Tuesday 8 December 2009

Suitcase of Fixed dreams

So, after many rainy English weekends, endless stencil designs and cuttings and much deliberation I have finally finished my 'suitcase of fixed dreams'. Lets see how much this has set me back or, rather, pushed me forward? In order of appearance...

Petrol to pick up suitcase - £3
Spray Paints X4 - £39.96
Etching primer - £10.99
Petrol to pick up paints and primer - £5
Stencil Film - £10
Finger Bandages - £5.99
Print - £6
Frame & Glass - £17
Grand Total: £97.94
FREE STUFF!
Suitcase
Help and Advice (care of the men at CARS on Canvey Island)
Rainy Weekends

Sunday 22 November 2009

Apparently it CAN rain every weekend...


But that didn't stop me - although I had a bit of a touch, as we say in Essex. No sooner had I sprayed my red cross and was walking out the door to bring it back inside, when it began to rain. I was lucky. Around five minutes later it chucked it down! Cats AND Dogs!...I will finish this another day!!

Saturday 24 October 2009

Metamorphosis


I decided to find some people who could help me paint the suitcase. First I called uncle Keith, the car repairer/mechanic in my family (hasn’t everyone got one?) to ask if he’d ever painted aluminium - to which he replied “Yes” and gladly told me I needed to get some etching primer to help the paint take better. I’d read about this and it seemed a complicated process so I asked Keith if he knew anyone who could tell me more and he pointed me in the direction of a local business on Canvey Island industrial estate, called simply “CARS” (google search). I got there and explained my predicament to the men of cars, showing them my suitcase, with the lovely golden plasters stuck on it, and they were very helpful. I couldn’t get any free stuff from them but at least they gave me exactly what I needed. I chose my colours carefully from their colour charts and they made up the spray cans for me on the spot for my tropical beach scene - including Flash Red, used for VW Beetles! “Perfect!” I thought.
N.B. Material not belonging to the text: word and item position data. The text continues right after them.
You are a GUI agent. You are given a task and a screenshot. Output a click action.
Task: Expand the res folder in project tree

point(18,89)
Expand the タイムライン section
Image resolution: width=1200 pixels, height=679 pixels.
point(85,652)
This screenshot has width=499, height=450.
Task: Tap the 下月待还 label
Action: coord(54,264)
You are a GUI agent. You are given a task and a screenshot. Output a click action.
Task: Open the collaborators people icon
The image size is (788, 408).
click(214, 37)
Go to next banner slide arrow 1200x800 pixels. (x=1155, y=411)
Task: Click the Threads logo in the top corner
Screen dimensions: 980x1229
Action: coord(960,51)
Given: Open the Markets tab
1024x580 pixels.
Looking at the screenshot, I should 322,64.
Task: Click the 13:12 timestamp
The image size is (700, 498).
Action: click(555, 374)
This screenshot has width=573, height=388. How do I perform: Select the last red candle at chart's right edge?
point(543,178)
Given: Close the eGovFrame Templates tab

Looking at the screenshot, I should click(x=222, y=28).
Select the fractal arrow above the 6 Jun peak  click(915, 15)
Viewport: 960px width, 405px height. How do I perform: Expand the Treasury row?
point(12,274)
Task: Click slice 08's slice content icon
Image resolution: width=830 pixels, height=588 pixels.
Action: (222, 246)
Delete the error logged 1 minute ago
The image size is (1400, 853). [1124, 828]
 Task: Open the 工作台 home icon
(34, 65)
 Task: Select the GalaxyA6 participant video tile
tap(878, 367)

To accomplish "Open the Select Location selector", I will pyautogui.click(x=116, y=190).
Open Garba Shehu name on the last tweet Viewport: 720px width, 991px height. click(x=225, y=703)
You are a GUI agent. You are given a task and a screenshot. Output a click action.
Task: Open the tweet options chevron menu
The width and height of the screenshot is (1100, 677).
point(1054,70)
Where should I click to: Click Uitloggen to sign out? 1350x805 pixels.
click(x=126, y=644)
Spraying, by the way, is not easy, especially when you have a suitcase with lots o little noks and crannies and features that you really want to keep clean. Nevertheless, after a very patient session with masking tape, a pointy tool and newspaper, I was able to get to work on the first side of the suitcase.

Let's get away from it all


The Suitcase symbolise for me the idea of travelling of course, but more than that they represent something of our desires, our need to escape, to be free of the shackles of the work we must do in order to survive. But more than this they represent a certain kind of love - a love for the world as well as the need to express our feelings about the world and our lives - to take pleasure in what is around us. We cant necessarily do that all the time, at home in our everyday surroundings because we, naturally, take these for granted a lot of the time. It’s hard to look around you with the eyes of a child and wonder at the lamp post on the corner of your road - but to me that is what in a way art does, by giving us new ways of viewing the world. It’s not that art should be sentimental or nostalgic of course - but not all art should be seriously political either. Art should be about reflection as much as it is about imagining new ideals. Art is a two-sided coin.

Monday 20 July 2009


Who knows what madcap adventures and vast travels this aliminium suitcase has endured, but one things for sure, the gaping hole in its side is a sure sign of an almighty collision with something pointy! Hence, this once lovely item, bought for its promise of security and protection in the hold of every aeroplane, has been made redundant of its purpose and rendered worthless by its disappointed owner; discarded, orphaned off to a new life, a new journey!



But alas, I shall revive this suitcase and maketh it into a work of art, filling it with a renewed essence of beauty and value! Honest guv!